§ Records shown
>>>

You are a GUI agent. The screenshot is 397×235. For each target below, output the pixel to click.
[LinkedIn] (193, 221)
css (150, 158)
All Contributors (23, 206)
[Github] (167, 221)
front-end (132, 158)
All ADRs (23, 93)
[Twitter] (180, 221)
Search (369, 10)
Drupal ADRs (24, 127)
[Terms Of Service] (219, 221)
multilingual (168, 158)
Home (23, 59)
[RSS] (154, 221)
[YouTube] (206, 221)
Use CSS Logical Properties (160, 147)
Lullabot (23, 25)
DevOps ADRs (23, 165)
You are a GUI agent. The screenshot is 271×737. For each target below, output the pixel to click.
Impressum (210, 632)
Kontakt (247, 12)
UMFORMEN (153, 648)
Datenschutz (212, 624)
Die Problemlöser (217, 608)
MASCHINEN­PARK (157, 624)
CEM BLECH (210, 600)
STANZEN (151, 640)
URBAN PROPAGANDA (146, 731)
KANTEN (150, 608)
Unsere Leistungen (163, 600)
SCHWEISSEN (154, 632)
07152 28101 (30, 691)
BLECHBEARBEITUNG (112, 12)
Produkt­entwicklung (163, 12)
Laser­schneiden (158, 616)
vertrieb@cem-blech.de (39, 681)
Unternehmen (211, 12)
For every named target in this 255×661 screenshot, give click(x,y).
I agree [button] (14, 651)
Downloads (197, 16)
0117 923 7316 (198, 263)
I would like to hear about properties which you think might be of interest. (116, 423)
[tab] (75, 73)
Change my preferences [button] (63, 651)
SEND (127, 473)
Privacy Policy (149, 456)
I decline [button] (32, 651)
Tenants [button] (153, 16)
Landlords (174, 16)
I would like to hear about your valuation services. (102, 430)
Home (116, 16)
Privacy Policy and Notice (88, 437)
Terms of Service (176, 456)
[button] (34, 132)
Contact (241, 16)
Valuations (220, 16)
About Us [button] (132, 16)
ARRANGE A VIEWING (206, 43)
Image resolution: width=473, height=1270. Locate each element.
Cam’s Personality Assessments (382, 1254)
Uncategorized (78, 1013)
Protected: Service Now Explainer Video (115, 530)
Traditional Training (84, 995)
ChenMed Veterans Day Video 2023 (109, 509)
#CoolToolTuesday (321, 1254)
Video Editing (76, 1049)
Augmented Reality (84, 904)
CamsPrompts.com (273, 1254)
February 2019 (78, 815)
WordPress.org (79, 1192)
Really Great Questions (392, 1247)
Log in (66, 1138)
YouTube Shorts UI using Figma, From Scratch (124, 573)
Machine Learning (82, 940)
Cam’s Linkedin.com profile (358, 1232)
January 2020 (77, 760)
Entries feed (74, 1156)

<<<

Can you turn the rows above into a JSON list of strings, with one string per line and no blank lines?

§ Finished answer
[
  "You are a GUI agent. The screenshot is 397×235. For each target below, output the pixel to click.",
  "[LinkedIn] (193, 221)",
  "css (150, 158)",
  "All Contributors (23, 206)",
  "[Github] (167, 221)",
  "front-end (132, 158)",
  "All ADRs (23, 93)",
  "[Twitter] (180, 221)",
  "Search (369, 10)",
  "Drupal ADRs (24, 127)",
  "[Terms Of Service] (219, 221)",
  "multilingual (168, 158)",
  "Home (23, 59)",
  "[RSS] (154, 221)",
  "[YouTube] (206, 221)",
  "Use CSS Logical Properties (160, 147)",
  "Lullabot (23, 25)",
  "DevOps ADRs (23, 165)",
  "You are a GUI agent. The screenshot is 271×737. For each target below, output the pixel to click.",
  "Impressum (210, 632)",
  "Kontakt (247, 12)",
  "UMFORMEN (153, 648)",
  "Datenschutz (212, 624)",
  "Die Problemlöser (217, 608)",
  "MASCHINEN­PARK (157, 624)",
  "CEM BLECH (210, 600)",
  "STANZEN (151, 640)",
  "URBAN PROPAGANDA (146, 731)",
  "KANTEN (150, 608)",
  "Unsere Leistungen (163, 600)",
  "SCHWEISSEN (154, 632)",
  "07152 28101 (30, 691)",
  "BLECHBEARBEITUNG (112, 12)",
  "Produkt­entwicklung (163, 12)",
  "Laser­schneiden (158, 616)",
  "vertrieb@cem-blech.de (39, 681)",
  "Unternehmen (211, 12)",
  "For every named target in this 255×661 screenshot, give click(x,y).",
  "I agree [button] (14, 651)",
  "Downloads (197, 16)",
  "0117 923 7316 (198, 263)",
  "I would like to hear about properties which you think might be of interest. (116, 423)",
  "[tab] (75, 73)",
  "Change my preferences [button] (63, 651)",
  "SEND (127, 473)",
  "Privacy Policy (149, 456)",
  "I decline [button] (32, 651)",
  "Tenants [button] (153, 16)",
  "Landlords (174, 16)",
  "I would like to hear about your valuation services. (102, 430)",
  "Home (116, 16)",
  "Privacy Policy and Notice (88, 437)",
  "Terms of Service (176, 456)",
  "[button] (34, 132)",
  "Contact (241, 16)",
  "Valuations (220, 16)",
  "About Us [button] (132, 16)",
  "ARRANGE A VIEWING (206, 43)",
  "Image resolution: width=473, height=1270. Locate each element.",
  "Cam’s Personality Assessments (382, 1254)",
  "Uncategorized (78, 1013)",
  "Protected: Service Now Explainer Video (115, 530)",
  "Traditional Training (84, 995)",
  "ChenMed Veterans Day Video 2023 (109, 509)",
  "#CoolToolTuesday (321, 1254)",
  "Video Editing (76, 1049)",
  "Augmented Reality (84, 904)",
  "CamsPrompts.com (273, 1254)",
  "February 2019 (78, 815)",
  "WordPress.org (79, 1192)",
  "Really Great Questions (392, 1247)",
  "Log in (66, 1138)",
  "YouTube Shorts UI using Figma, From Scratch (124, 573)",
  "Machine Learning (82, 940)",
  "Cam’s Linkedin.com profile (358, 1232)",
  "January 2020 (77, 760)",
  "Entries feed (74, 1156)"
]